### What to produce
Once you have read the entries, copy all of them exactly.

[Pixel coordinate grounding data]

★ ★ ★ ★

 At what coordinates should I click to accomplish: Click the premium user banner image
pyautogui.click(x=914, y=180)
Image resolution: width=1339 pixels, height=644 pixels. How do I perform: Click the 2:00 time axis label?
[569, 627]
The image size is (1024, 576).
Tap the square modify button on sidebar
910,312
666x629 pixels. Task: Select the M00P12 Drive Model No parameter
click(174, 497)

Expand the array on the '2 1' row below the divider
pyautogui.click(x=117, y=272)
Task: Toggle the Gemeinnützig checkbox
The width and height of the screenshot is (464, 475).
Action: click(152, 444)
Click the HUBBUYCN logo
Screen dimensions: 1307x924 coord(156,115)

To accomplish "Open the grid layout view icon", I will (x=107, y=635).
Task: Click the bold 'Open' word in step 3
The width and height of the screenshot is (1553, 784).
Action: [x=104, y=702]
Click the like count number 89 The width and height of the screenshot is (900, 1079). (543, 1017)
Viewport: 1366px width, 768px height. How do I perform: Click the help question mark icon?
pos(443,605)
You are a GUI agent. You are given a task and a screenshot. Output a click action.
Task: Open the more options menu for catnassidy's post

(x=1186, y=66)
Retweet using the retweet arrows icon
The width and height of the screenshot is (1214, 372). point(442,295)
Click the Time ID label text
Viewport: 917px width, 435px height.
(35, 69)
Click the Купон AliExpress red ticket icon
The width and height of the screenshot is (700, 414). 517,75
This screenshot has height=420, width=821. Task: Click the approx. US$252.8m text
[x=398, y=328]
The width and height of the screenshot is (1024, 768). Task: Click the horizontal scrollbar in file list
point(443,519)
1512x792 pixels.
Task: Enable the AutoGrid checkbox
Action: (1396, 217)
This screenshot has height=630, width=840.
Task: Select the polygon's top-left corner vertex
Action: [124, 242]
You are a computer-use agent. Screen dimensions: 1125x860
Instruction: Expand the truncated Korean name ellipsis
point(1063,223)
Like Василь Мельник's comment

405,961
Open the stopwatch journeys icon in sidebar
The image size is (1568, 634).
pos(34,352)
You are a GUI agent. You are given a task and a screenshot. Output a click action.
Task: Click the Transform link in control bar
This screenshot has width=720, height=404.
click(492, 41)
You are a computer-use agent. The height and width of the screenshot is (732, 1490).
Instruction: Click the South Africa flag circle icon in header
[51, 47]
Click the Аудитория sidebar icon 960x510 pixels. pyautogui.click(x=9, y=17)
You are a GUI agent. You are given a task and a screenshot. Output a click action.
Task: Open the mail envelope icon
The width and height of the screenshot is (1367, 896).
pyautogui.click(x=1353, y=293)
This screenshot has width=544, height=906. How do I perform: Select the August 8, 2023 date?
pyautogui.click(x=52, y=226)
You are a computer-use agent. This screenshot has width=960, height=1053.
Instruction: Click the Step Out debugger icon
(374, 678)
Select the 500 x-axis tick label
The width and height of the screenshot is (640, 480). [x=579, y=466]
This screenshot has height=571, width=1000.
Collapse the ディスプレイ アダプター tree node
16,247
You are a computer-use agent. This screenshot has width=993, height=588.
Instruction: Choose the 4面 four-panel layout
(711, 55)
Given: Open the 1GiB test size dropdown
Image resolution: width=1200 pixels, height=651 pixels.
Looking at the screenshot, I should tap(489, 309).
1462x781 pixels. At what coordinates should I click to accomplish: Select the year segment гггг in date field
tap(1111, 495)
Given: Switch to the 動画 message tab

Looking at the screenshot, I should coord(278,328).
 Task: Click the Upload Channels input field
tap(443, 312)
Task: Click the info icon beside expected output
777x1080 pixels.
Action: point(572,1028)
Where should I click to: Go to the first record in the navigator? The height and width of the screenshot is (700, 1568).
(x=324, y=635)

★ ★ ★ ★

### Answer to this exercise
 At what coordinates should I click to accomplish: Click the premium user banner image
pyautogui.click(x=914, y=180)
Image resolution: width=1339 pixels, height=644 pixels. How do I perform: Click the 2:00 time axis label?
[569, 627]
The image size is (1024, 576).
Tap the square modify button on sidebar
910,312
666x629 pixels. Task: Select the M00P12 Drive Model No parameter
click(174, 497)

Expand the array on the '2 1' row below the divider
pyautogui.click(x=117, y=272)
Task: Toggle the Gemeinnützig checkbox
The width and height of the screenshot is (464, 475).
Action: click(152, 444)
Click the HUBBUYCN logo
Screen dimensions: 1307x924 coord(156,115)

To accomplish "Open the grid layout view icon", I will (x=107, y=635).
Task: Click the bold 'Open' word in step 3
The width and height of the screenshot is (1553, 784).
Action: [x=104, y=702]
Click the like count number 89 The width and height of the screenshot is (900, 1079). (543, 1017)
Viewport: 1366px width, 768px height. How do I perform: Click the help question mark icon?
pos(443,605)
You are a GUI agent. You are given a task and a screenshot. Output a click action.
Task: Open the more options menu for catnassidy's post

(x=1186, y=66)
Retweet using the retweet arrows icon
The width and height of the screenshot is (1214, 372). point(442,295)
Click the Time ID label text
Viewport: 917px width, 435px height.
(35, 69)
Click the Купон AliExpress red ticket icon
The width and height of the screenshot is (700, 414). 517,75
This screenshot has height=420, width=821. Task: Click the approx. US$252.8m text
[x=398, y=328]
The width and height of the screenshot is (1024, 768). Task: Click the horizontal scrollbar in file list
point(443,519)
1512x792 pixels.
Task: Enable the AutoGrid checkbox
Action: (1396, 217)
This screenshot has height=630, width=840.
Task: Select the polygon's top-left corner vertex
Action: [124, 242]
You are a computer-use agent. Screen dimensions: 1125x860
Instruction: Expand the truncated Korean name ellipsis
point(1063,223)
Like Василь Мельник's comment

405,961
Open the stopwatch journeys icon in sidebar
The image size is (1568, 634).
pos(34,352)
You are a GUI agent. You are given a task and a screenshot. Output a click action.
Task: Click the Transform link in control bar
This screenshot has width=720, height=404.
click(492, 41)
You are a computer-use agent. The height and width of the screenshot is (732, 1490).
Instruction: Click the South Africa flag circle icon in header
[51, 47]
Click the Аудитория sidebar icon 960x510 pixels. pyautogui.click(x=9, y=17)
You are a GUI agent. You are given a task and a screenshot. Output a click action.
Task: Open the mail envelope icon
The width and height of the screenshot is (1367, 896).
pyautogui.click(x=1353, y=293)
This screenshot has width=544, height=906. How do I perform: Select the August 8, 2023 date?
pyautogui.click(x=52, y=226)
You are a computer-use agent. This screenshot has width=960, height=1053.
Instruction: Click the Step Out debugger icon
(374, 678)
Select the 500 x-axis tick label
The width and height of the screenshot is (640, 480). [x=579, y=466]
This screenshot has height=571, width=1000.
Collapse the ディスプレイ アダプター tree node
16,247
You are a computer-use agent. This screenshot has width=993, height=588.
Instruction: Choose the 4面 four-panel layout
(711, 55)
Given: Open the 1GiB test size dropdown
Image resolution: width=1200 pixels, height=651 pixels.
Looking at the screenshot, I should tap(489, 309).
1462x781 pixels. At what coordinates should I click to accomplish: Select the year segment гггг in date field
tap(1111, 495)
Given: Switch to the 動画 message tab

Looking at the screenshot, I should coord(278,328).
 Task: Click the Upload Channels input field
tap(443, 312)
Task: Click the info icon beside expected output
777x1080 pixels.
Action: point(572,1028)
Where should I click to: Go to the first record in the navigator? The height and width of the screenshot is (700, 1568).
(x=324, y=635)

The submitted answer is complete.